North Carolinians may want to take a cue from Washington Staters on higher Cigarette Taxes: Just Roll your Own

When the price of an item rises, fewer of the items are sold. The rate at which the sales of an item declines is called elasticity of demand. The greater the decline, the greater the elasticity.

Products will vary greatly in their elasticity. Necessary products like fuel and medicine tend to be less elastic. This is because they are quite vital to the running of the economy. Though an increase in fuel prices will decrease its use, it will not make it fall as rapidly as the rise in cost of a leisure product, for example, the price of lawn gnomes. -- Indepthinfo.com

•The number of close substitutes for a good / uniqueness of the product – the more close substitutes in the market, the more elastic is the demand for a product because consumers can more easily switch their demand if the price of one product changes relative to others in the market. -- Tutor2U.com Price Elasticity of Demand

From Eric Dondero:

It's a well-known principle of free market economics - Henry Hazlitt, Frederich Hayek, Milton Friedman - that when Price goes up due to factors such as increased taxation, consumers will seek "replacement" goods.
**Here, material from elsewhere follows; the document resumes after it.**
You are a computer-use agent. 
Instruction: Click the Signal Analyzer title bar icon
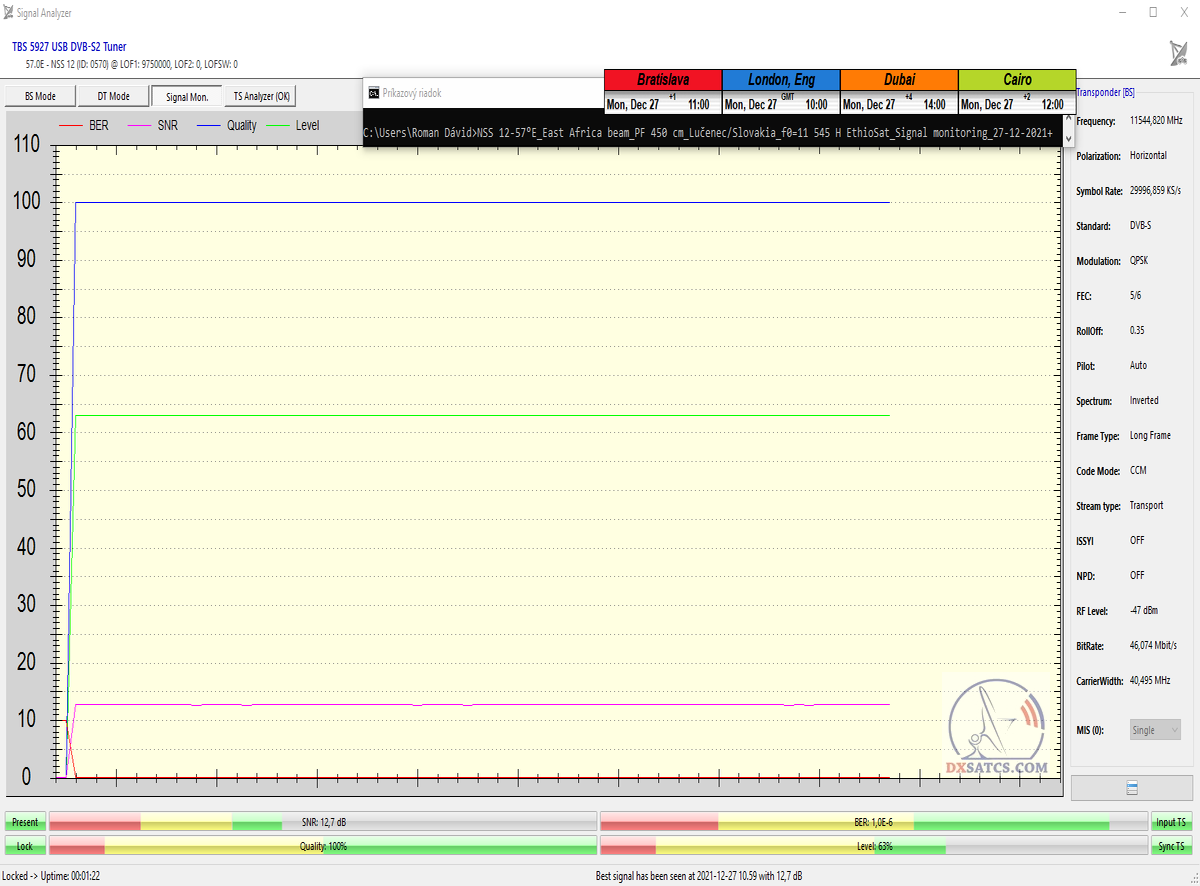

A strong tradition has developed in Washington State in recent years to just roll your own cigarettes. Washington State has some of the highest cigarette taxes in the Nation.

From the Seattle Times "New Port Orchard tobacco business for DIY smokers":

Taxes on cigarettes have increased since the passage of the federal Family Smoking Prevention and Tobacco Control Act of 2009. Smokers in Washington now pay just more than $3 of federal tax and just more than $1 of state tax on a pack of cigarettes typically costing around $7.50, according to Mike Gowrylow, spokesman for the state's Department of Revenue.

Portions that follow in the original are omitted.